Body politic

The body politic is a polity—such as a city, realm, or state—considered metaphorically as a physical body. Historically, the sovereign is typically portrayed as the body's head, and the analogy may also be extended to other anatomical parts, as in political readings of Aesop's fable of "The Belly and the Members". The image originates in ancient Greek philosophy, beginning in the 6th century BC, and was later extended in Roman philosophy. Following the high and late medieval revival of the Byzantine Corpus Juris Civilis in Latin Europe, the "body politic" took on a jurisprudential significance by being identified with the legal theory of the corporation, gaining salience in political thought from the 13th century on. In English law the image of the body politic developed into the theory of the king's two bodies and the Crown as corporation sole.

The frontispiece of Hobbes's Leviathan shows a body formed of multitudinous citizens, surmounted by a king's head.[1]

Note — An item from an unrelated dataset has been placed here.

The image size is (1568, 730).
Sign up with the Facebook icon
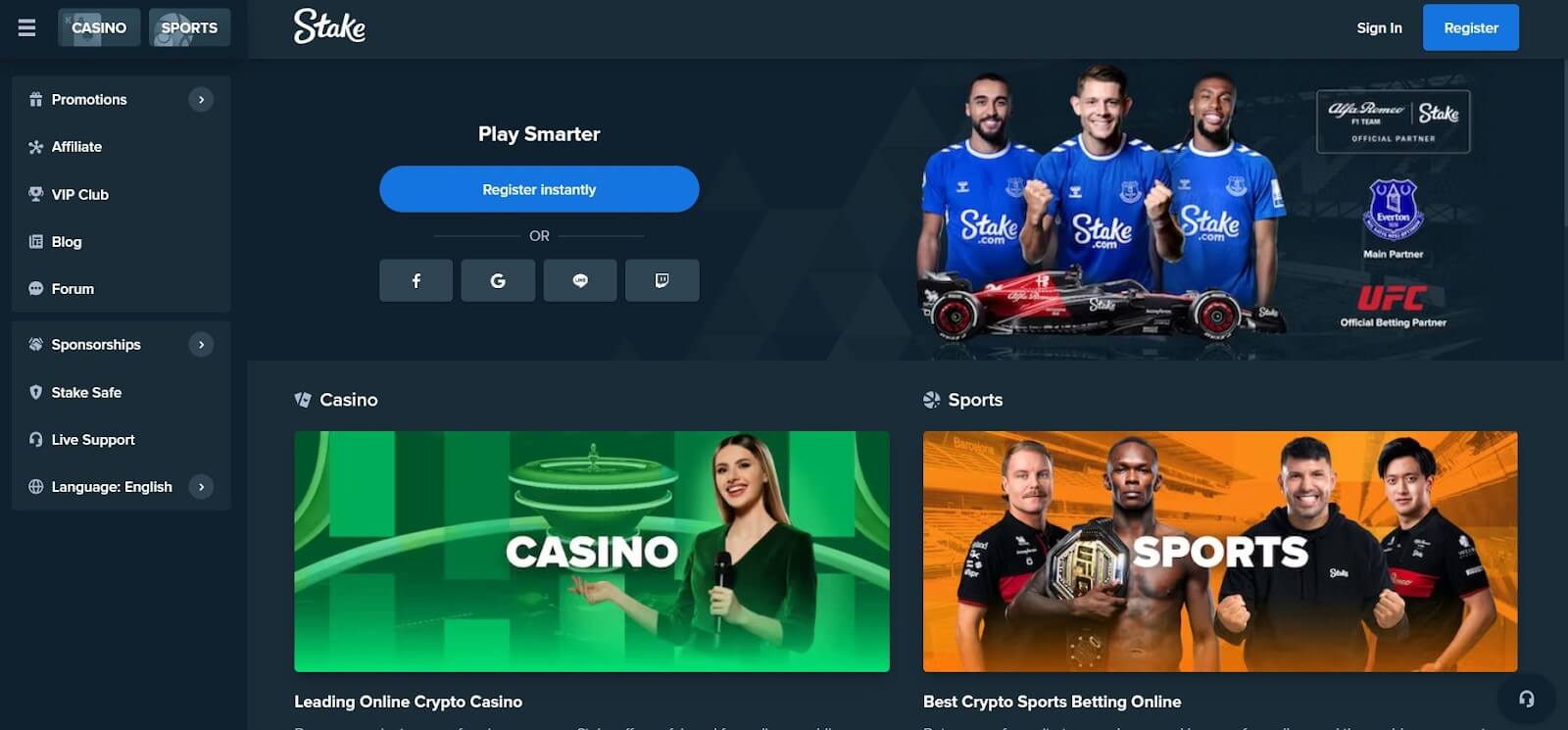[416, 280]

The metaphor was elaborated further from the Renaissance on, as medical knowledge based on Galen was challenged by thinkers such as William Harvey. Analogies were drawn between supposed causes of disease and disorder and their equivalents in the political field, viewed as plagues or infections that might be remedied with purges and nostrums.[2] The 17th century writings of Thomas Hobbes developed the image of the body politic into a modern theory of the state as an artificial person. Parallel terms deriving from the Latin corpus politicum exist in other European languages.